28 septembre 2010

Laisser la lune tranquille


Nous étions trois jeunes étudiants de 17 ans partis sur le pouce à l’aventure après la fin des classes au printemps. Direction Saint-Benoit-du-lac et un hébergement au monastère des bénédictins. Saturé de cours, d’apprentissages et d’examens, je m’étais fait à l’idée que le changement et le silence devenaient indispensables pour venir à bout de mon mal de crâne...

Nous y sommes restés cinq jours. Cinq jours à partager les repas avec les moines en silence, à dormir dans de minuscules cellules. Cinq jours à ne rien faire, à marcher, explorer l’entourage.

Un soir, il y a la pleine lune.

Je suis assis par terre et contemple sa lumière, sa rondeur, l’observe en pensant à rien. Mes amis sont debout, en train, plutôt, de discuter sur sa présence. Je n’écoute pas, mais leurs paroles finissent par me déranger. Je n’arrive pas à croire qu’ils ont tant à dire : sa distance avec la terre, le temps pris par sa lumière pour parvenir jusqu’à nous, sa surface cachée, etc. Je me retiens quelques minutes puis je leur lance : « Laissez donc la lune tranquille! » Ils pouffent de rire. Je réalise alors tout l’écart entre nous. Comme si nous étions dans deux mondes séparés qui ne peuvent se rejoindre.

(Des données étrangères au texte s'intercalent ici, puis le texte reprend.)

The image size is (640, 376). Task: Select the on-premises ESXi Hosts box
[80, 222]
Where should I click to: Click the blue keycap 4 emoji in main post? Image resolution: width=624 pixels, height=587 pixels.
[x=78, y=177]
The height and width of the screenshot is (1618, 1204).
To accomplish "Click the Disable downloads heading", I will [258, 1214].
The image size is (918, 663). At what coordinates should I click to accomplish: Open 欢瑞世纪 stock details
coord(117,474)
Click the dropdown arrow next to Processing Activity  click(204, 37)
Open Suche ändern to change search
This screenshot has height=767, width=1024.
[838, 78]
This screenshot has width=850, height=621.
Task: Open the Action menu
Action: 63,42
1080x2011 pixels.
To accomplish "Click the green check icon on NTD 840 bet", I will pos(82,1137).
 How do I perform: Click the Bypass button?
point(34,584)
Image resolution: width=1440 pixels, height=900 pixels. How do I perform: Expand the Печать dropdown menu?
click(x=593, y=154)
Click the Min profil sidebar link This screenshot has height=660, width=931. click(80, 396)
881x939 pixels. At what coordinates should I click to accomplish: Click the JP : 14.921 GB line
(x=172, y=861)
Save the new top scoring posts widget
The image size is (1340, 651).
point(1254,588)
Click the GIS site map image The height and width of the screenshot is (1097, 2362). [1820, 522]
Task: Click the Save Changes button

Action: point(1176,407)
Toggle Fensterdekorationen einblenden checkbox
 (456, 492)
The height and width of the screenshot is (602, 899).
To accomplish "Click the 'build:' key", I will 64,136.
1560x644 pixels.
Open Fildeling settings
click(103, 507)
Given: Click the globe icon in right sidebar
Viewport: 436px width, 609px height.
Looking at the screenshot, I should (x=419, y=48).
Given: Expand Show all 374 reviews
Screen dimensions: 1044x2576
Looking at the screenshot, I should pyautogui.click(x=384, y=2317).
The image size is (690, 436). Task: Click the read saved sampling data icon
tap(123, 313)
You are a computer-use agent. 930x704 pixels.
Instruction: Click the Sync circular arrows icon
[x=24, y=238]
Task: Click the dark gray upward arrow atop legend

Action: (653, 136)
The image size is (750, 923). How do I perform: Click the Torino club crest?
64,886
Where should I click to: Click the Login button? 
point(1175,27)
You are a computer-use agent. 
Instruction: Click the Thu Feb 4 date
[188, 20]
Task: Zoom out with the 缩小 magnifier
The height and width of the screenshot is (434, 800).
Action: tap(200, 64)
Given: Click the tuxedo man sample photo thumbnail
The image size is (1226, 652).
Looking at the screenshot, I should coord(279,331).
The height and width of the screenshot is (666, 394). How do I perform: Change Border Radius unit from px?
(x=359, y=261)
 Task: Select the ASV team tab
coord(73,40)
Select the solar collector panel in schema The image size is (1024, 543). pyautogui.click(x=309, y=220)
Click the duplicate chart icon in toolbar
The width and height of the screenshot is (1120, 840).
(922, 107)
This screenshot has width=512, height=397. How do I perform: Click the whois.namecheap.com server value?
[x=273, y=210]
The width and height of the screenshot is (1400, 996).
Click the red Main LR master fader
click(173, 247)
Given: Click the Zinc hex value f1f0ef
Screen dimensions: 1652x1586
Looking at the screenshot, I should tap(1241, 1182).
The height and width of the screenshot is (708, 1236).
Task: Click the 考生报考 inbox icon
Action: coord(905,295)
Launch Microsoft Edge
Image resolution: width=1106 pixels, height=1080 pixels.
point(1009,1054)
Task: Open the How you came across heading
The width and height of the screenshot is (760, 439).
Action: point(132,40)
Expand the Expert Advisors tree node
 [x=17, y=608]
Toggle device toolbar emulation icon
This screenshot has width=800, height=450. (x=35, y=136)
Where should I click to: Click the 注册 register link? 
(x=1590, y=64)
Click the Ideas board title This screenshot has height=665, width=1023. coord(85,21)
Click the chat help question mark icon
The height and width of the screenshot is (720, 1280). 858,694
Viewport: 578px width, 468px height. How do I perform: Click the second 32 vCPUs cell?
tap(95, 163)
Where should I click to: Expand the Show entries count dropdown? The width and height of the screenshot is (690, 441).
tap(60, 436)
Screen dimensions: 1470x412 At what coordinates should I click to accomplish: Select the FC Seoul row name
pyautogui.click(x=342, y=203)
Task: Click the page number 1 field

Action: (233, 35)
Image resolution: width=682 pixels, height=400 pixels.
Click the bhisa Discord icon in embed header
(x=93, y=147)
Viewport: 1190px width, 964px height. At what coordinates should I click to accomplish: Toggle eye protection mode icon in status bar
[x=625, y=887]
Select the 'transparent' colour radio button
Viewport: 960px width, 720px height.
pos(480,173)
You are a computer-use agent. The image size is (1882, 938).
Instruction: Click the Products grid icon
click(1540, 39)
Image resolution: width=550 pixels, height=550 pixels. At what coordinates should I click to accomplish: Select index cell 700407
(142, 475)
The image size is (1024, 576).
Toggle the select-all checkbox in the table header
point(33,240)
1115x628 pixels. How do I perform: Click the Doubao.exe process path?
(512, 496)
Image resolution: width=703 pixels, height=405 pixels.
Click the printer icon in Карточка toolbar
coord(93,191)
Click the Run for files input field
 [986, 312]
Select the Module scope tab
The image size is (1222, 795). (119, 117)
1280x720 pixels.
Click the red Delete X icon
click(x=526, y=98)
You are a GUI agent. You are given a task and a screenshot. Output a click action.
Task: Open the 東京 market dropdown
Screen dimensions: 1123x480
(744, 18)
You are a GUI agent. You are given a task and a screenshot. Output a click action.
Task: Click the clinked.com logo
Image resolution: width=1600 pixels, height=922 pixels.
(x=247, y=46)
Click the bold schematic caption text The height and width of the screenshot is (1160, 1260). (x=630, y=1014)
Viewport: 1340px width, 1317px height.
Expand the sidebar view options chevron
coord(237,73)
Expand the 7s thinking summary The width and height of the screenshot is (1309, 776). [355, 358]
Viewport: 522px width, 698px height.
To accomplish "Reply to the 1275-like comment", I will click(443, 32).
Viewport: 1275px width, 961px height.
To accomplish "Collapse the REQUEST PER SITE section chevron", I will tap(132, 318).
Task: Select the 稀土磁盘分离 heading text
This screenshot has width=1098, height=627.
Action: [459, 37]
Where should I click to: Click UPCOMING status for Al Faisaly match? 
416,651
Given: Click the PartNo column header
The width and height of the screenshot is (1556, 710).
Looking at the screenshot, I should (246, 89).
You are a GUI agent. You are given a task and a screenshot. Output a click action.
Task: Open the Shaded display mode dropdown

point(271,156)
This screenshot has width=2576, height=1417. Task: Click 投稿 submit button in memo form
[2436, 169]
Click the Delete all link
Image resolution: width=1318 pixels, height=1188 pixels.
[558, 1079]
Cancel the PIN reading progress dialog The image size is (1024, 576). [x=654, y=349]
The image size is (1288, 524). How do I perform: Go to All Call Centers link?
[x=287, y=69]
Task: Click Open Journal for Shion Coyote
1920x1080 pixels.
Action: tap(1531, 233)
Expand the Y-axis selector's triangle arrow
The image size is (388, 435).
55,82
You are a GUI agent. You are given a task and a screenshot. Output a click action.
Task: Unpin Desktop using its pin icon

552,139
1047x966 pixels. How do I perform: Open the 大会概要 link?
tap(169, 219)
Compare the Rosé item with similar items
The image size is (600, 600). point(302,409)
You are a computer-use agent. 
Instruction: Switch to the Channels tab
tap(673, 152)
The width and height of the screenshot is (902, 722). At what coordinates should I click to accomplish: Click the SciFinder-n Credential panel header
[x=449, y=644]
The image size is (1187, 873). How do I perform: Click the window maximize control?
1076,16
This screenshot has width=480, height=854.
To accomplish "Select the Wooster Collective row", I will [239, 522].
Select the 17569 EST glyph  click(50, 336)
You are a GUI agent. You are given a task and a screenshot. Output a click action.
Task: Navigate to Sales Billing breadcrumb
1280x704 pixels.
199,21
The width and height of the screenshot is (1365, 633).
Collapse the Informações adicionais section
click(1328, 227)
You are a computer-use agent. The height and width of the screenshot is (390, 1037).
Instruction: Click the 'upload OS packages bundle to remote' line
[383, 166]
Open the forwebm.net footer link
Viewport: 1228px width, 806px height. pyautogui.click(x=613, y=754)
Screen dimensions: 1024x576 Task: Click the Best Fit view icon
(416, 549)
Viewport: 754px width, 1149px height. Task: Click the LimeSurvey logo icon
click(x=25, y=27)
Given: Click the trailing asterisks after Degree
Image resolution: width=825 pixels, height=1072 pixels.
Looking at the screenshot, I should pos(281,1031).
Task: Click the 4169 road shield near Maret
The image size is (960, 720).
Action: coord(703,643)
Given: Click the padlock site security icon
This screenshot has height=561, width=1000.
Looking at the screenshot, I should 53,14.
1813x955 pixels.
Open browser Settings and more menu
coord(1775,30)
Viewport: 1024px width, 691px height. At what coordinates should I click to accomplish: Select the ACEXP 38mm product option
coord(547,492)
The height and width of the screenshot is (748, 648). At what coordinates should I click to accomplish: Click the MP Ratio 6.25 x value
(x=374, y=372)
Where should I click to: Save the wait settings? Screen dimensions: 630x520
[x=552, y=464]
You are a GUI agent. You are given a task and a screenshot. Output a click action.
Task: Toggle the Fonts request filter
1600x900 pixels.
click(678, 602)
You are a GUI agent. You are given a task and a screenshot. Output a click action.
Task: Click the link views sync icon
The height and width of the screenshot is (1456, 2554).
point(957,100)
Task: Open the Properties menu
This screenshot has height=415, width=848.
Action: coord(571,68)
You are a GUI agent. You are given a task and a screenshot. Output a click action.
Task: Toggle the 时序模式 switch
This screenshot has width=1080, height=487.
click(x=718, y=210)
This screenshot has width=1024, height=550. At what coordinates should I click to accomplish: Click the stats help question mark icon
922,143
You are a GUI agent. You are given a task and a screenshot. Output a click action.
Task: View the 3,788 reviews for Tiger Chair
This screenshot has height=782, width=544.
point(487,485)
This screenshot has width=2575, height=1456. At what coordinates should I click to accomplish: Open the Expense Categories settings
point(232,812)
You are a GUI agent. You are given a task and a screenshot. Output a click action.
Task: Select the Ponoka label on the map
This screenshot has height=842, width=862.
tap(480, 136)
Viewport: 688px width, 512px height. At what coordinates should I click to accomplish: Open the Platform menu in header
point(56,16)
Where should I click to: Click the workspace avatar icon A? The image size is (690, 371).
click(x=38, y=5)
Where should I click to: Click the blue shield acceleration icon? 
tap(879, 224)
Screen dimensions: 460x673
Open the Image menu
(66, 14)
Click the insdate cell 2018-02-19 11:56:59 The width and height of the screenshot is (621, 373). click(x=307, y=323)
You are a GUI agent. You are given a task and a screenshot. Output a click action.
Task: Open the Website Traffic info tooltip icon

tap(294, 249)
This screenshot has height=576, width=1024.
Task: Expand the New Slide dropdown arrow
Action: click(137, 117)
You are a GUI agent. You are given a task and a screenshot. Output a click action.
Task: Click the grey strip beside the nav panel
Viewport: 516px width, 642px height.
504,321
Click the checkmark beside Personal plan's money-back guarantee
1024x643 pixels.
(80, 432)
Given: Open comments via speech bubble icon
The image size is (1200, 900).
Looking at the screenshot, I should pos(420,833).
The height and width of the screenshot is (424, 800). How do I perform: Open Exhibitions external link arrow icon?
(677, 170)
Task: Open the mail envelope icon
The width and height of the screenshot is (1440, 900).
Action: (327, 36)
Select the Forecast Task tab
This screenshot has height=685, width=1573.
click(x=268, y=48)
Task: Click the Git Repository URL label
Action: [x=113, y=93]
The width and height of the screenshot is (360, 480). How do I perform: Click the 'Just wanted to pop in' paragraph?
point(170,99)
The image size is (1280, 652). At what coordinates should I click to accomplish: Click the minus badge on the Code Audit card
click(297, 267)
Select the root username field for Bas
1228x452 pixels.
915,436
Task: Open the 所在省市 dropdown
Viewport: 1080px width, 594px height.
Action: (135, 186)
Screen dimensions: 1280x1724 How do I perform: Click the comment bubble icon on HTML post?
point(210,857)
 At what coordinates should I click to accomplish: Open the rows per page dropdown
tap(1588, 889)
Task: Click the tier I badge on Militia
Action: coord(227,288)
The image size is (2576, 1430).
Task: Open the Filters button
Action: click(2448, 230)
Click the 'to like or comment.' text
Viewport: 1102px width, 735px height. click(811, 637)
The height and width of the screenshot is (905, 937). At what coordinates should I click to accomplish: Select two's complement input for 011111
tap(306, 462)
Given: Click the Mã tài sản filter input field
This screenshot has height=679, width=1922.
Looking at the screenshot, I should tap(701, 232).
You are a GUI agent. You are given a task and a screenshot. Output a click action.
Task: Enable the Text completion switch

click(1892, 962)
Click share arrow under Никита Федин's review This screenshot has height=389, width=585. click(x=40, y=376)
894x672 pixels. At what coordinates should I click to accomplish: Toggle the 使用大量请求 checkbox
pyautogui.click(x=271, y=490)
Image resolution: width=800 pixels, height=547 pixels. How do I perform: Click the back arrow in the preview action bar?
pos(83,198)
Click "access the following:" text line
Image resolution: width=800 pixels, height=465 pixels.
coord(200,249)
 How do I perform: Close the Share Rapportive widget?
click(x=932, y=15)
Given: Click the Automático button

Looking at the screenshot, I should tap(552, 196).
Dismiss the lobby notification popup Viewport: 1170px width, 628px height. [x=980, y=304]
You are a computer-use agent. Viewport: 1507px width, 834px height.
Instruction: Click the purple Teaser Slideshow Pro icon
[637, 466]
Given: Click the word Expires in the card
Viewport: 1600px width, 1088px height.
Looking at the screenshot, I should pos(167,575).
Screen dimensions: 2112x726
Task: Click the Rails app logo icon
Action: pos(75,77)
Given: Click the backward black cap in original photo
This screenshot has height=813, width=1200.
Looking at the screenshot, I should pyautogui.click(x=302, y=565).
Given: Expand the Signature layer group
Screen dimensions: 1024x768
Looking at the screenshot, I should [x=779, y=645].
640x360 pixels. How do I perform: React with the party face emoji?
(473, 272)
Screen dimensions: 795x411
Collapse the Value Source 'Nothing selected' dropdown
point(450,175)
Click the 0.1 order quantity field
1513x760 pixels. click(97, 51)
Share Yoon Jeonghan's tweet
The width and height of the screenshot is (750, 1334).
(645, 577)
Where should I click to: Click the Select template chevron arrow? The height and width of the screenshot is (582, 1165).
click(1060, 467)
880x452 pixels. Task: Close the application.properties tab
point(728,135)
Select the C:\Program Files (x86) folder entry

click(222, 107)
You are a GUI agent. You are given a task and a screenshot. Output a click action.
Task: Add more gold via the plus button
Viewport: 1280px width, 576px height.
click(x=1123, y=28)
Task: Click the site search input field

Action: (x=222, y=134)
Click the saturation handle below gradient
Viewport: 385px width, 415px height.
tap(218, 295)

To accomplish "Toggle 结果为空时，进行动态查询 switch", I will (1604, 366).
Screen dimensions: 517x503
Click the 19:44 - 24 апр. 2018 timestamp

Depuis lors, j’ai toujours douté du monde des explications. Je pense à Serge Bouchard qui nous dit que pour l’homme moderne : « (…) tout s’explique mais rien ne fait sens. » Je pense à tous ces mots, à toutes ces paroles que nous entendons autour de nous, ces jugements, interprétations qui ne demandent pas mieux que de nous éclairer mais qui ont l’effet contraire. Trop d’explications, trop d’informations qui se contredisent et qui finissent par nous geler…

Je n’ai qu’un geste à proposer si on me demande ce que je pense de tel ou tel chose, je n’ai qu’un geste à proposer si une interprétation du monde, si une recherche de la vérité nous obsède.

L’index collé sur des lèvres closes...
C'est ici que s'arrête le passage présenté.